***** Excerpt *****

Well points I noted.
1961
January
January 13: Three U.S. Army Mobile Army Surgical Hospitals are deployed to South Vietnam to support South Vietnamese and French operations. - MASH still active.
January 14: Dissolution of the Association of Football Players' and Trainers' Union. - Is this UK or US?
January 24: A USAF B-52G Stratofortress carrying four Mark 39 thermonuclear bombs crashes near Goldsboro, North Carolina. - Think this was OTL.
February
February 17: U.S Secretary of Defence Clark Savage approves a Strategic Air Command plan to expand the US ICBM force to 2500 missiles by 1967. - I had to dig through his Wiki entry to confirm this was the Doc.
March
March 1: Beginning of drilling for Project Mohole, an attempt to drill through the Earth's crust into the Mohorovičić discontinuity. - This may be OTL but not sure how far they got. Given the greater size of DarkEarth is the discontinuity also a lot further down?
March 6: The experimental XB-72 nuclear powered superbomber makes a successful flight between Carswell AFB, Texas and Andersen AFB, Guam. - That could make USAF crashes even worse!
March 17: Albert DeSalvo is arrested for breaking and entering in Cambridge, Massachusetts. He will later be charged with rape, tried, convicted and executed on January 3rd, 1962. -Got him quicker.
March 20: First public trials of a vaccine for malaria begin in the United States. - That would be a huge step forward for many people around the world.
April
April 1: A BBC radio news programme on the dangers of hydroxylic acid attracts a number of complaints. - I take it this is the notorious toxin also know as dihydogen oxide that kills thousands of people every year.
April 16: Stirling Moss wins the Vienna Grand Prix. - Why do I have the feeling that he will this year lose the title of the best British driver never to win the world championship?
April 24: Raising of the Swedish ship Vasa from the Baltic Sea where it had lain until 1628. - that's a bit earlier than OTL.
April 25: The British Colonial Office states that Sierra Leone will not be granted independence in the forseeable future. - Probably not a good move.
May
May 2: Publication of an article outlining a putative cure for Huntington's chorea in The Lancet. -
May 6: Manchester United win the FA Cup over Tottenham Hotspur 4-2, with Duncan Edwards scoring a brace of second-half goals. - No double for Spurs this year then. Did they still win the league or did ManU or someone else take that as well?
May 15: Gary Cooper makes his first public appearance since recovering from cancer. - Hope he makes a few more good films.

*****

▶ **The task**
Proceed with the annotated 1961 timeline, picking up after its last entry. You won't need the items that come after the timeline.

***** Information given *****

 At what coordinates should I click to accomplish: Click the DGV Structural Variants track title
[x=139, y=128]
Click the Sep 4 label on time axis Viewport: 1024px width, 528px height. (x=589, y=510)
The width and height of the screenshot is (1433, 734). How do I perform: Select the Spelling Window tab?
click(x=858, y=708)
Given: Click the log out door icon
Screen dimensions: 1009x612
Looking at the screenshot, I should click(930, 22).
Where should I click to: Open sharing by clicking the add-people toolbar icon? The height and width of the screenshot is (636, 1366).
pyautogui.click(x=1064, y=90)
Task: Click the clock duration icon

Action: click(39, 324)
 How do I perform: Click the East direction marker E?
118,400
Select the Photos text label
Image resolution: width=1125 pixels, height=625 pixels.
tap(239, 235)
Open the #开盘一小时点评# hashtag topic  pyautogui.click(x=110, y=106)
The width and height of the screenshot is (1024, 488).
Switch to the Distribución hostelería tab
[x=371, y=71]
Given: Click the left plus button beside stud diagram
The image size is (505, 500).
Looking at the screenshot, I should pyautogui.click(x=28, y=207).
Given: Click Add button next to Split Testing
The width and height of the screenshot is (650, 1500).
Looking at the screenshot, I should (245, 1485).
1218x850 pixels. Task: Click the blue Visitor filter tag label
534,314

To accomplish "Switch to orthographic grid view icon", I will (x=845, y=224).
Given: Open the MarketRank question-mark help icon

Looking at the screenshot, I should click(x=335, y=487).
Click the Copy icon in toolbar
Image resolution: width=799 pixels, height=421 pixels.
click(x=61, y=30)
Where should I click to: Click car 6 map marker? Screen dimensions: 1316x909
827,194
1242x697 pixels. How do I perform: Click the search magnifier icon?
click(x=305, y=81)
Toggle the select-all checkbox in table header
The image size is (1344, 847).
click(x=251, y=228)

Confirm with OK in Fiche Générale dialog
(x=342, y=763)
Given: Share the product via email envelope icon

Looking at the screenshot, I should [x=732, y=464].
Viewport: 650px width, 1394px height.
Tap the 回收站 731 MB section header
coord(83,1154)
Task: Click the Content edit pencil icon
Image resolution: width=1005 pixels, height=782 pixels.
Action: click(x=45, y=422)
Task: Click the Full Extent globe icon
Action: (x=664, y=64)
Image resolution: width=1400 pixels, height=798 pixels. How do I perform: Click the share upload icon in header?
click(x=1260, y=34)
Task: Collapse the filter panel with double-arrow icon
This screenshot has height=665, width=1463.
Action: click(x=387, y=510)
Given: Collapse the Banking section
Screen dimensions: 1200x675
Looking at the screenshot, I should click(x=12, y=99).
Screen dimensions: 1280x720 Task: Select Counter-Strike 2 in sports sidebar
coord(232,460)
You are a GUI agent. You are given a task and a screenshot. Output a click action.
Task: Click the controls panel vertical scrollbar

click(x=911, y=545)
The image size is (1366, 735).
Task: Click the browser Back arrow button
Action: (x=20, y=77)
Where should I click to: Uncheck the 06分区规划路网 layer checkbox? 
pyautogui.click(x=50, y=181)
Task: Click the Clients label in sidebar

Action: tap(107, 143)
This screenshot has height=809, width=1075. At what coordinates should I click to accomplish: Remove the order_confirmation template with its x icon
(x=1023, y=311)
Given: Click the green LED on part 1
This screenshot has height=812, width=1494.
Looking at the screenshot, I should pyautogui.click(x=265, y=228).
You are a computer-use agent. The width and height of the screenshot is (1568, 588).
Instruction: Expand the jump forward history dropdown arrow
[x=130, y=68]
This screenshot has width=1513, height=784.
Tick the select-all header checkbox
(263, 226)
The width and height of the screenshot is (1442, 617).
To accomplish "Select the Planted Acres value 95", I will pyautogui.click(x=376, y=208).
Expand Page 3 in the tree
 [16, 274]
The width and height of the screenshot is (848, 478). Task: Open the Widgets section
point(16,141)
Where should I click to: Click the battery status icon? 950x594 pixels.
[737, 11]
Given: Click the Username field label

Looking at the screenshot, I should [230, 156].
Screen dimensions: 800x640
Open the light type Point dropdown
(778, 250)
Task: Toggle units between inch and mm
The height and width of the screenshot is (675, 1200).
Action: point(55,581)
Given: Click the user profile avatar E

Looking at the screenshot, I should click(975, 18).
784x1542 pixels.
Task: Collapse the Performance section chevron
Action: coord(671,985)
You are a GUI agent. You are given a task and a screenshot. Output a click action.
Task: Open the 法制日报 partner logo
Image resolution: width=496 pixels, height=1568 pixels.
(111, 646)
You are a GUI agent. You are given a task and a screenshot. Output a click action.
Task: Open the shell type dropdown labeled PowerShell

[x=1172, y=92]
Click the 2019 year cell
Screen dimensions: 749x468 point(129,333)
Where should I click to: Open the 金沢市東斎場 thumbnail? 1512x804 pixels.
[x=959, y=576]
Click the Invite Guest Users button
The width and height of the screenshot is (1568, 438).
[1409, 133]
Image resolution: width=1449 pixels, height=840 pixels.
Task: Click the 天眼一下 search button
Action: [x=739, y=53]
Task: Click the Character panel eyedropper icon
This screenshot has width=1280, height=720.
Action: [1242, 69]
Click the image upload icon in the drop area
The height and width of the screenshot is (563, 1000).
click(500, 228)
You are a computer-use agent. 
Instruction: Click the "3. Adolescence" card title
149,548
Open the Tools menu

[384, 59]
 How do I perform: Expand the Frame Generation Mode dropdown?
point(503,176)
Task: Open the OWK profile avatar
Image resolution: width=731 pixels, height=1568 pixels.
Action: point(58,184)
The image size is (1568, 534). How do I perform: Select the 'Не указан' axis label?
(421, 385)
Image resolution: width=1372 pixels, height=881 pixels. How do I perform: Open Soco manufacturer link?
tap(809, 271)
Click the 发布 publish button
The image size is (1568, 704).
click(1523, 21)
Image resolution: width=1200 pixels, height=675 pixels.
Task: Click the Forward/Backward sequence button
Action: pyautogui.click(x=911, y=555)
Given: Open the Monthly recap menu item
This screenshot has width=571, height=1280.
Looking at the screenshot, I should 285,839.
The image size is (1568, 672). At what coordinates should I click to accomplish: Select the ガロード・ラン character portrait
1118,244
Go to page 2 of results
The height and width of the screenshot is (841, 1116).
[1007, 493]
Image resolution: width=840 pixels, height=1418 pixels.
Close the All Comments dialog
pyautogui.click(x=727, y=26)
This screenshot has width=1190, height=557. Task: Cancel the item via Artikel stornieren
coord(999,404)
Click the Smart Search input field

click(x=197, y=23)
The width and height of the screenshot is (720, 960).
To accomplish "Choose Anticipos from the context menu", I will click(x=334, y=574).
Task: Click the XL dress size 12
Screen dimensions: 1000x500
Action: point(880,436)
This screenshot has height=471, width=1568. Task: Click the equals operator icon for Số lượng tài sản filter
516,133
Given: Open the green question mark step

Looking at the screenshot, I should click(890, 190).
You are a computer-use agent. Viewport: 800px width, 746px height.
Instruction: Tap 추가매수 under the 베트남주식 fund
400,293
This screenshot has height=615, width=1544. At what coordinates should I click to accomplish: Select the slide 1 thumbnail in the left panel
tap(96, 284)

*****

▶ **Result**
May 20: Tarzan gives an extensive interview to the Washington Post on the future of Africa, arguing fiercely that independence for current colonies should be expedited. -
May 25: President Kennedy gives an address to a special joint session of Congress on space exploration, calling for the United States to send a manned expedition to Jupiter and Saturn by the end of the decade and to commit itself to the larger goal of launching an interstellar starship to Alpha Centauri before 2000. - Now that last could be a real challenge.
May 26: Norman Borlaug's newest strain of semi-dwarf wheat is introduced to India. - Good to see this still happens, especially with the markedly larger world population.
May 29: Assassination of Rafael Trujillo in the Dominican Republic, allegedly by an unidentified British man. - OTL the assassin was thought to be an American. I wonder if this one prefers a martini?
May 30: KLM Flight 897 crashes shortly after taking off from Lisbon bound for Caracas. All 61 passengers and crew are killed. - Was this OTL?
June
June 10: A strange energy event takes place in the vicinity of London and the Home Counties. - Will we learn more about this later?
June 13: The Orient Express begins an extended service through to Angora for the first time. - Must admit I initially misread this as Angola and thought what!!!
June 30: Cuba reaches an agreement to join the West Indies Federation in 1963. - That's hopefully a more successful future than OTL. Forgot it was British here.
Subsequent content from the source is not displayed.